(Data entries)
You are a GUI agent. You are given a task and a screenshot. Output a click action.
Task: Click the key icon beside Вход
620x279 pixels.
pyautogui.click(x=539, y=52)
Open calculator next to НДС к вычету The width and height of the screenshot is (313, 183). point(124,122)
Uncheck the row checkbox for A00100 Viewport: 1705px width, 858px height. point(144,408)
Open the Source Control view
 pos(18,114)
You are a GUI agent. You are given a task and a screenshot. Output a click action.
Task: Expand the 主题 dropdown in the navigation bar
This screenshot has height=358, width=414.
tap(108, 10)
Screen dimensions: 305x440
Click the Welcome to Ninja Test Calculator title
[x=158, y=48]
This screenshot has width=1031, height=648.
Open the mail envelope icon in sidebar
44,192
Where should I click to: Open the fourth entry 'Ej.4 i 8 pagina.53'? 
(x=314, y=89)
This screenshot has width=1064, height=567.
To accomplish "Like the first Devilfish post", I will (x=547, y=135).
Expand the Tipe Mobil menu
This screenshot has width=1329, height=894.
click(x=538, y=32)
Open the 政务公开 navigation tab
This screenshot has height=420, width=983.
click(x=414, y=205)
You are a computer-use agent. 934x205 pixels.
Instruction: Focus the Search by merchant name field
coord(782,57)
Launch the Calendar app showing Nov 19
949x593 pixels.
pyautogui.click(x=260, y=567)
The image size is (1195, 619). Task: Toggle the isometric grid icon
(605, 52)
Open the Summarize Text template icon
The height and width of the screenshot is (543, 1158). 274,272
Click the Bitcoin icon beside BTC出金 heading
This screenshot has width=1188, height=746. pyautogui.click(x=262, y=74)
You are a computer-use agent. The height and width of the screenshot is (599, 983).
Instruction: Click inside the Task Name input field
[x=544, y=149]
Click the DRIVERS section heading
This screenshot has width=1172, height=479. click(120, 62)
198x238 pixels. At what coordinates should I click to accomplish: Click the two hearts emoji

■ PROBLEM ■
The whole of the data must be given again, exactly as shown.

■ TASK SOLUTION ■
You are a GUI agent. You are given a task and a screenshot. Output a click action.
Task: Click the key icon beside Вход
620x279 pixels.
pyautogui.click(x=539, y=52)
Open calculator next to НДС к вычету The width and height of the screenshot is (313, 183). point(124,122)
Uncheck the row checkbox for A00100 Viewport: 1705px width, 858px height. point(144,408)
Open the Source Control view
 pos(18,114)
You are a GUI agent. You are given a task and a screenshot. Output a click action.
Task: Expand the 主题 dropdown in the navigation bar
This screenshot has height=358, width=414.
tap(108, 10)
Screen dimensions: 305x440
Click the Welcome to Ninja Test Calculator title
[x=158, y=48]
This screenshot has width=1031, height=648.
Open the mail envelope icon in sidebar
44,192
Where should I click to: Open the fourth entry 'Ej.4 i 8 pagina.53'? 
(x=314, y=89)
This screenshot has width=1064, height=567.
To accomplish "Like the first Devilfish post", I will (x=547, y=135).
Expand the Tipe Mobil menu
This screenshot has width=1329, height=894.
click(x=538, y=32)
Open the 政务公开 navigation tab
This screenshot has height=420, width=983.
click(x=414, y=205)
You are a computer-use agent. 934x205 pixels.
Instruction: Focus the Search by merchant name field
coord(782,57)
Launch the Calendar app showing Nov 19
949x593 pixels.
pyautogui.click(x=260, y=567)
The image size is (1195, 619). Task: Toggle the isometric grid icon
(605, 52)
Open the Summarize Text template icon
The height and width of the screenshot is (543, 1158). 274,272
Click the Bitcoin icon beside BTC出金 heading
This screenshot has width=1188, height=746. pyautogui.click(x=262, y=74)
You are a computer-use agent. The height and width of the screenshot is (599, 983).
Instruction: Click inside the Task Name input field
[x=544, y=149]
Click the DRIVERS section heading
This screenshot has width=1172, height=479. click(120, 62)
198x238 pixels. At what coordinates should I click to accomplish: Click the two hearts emoji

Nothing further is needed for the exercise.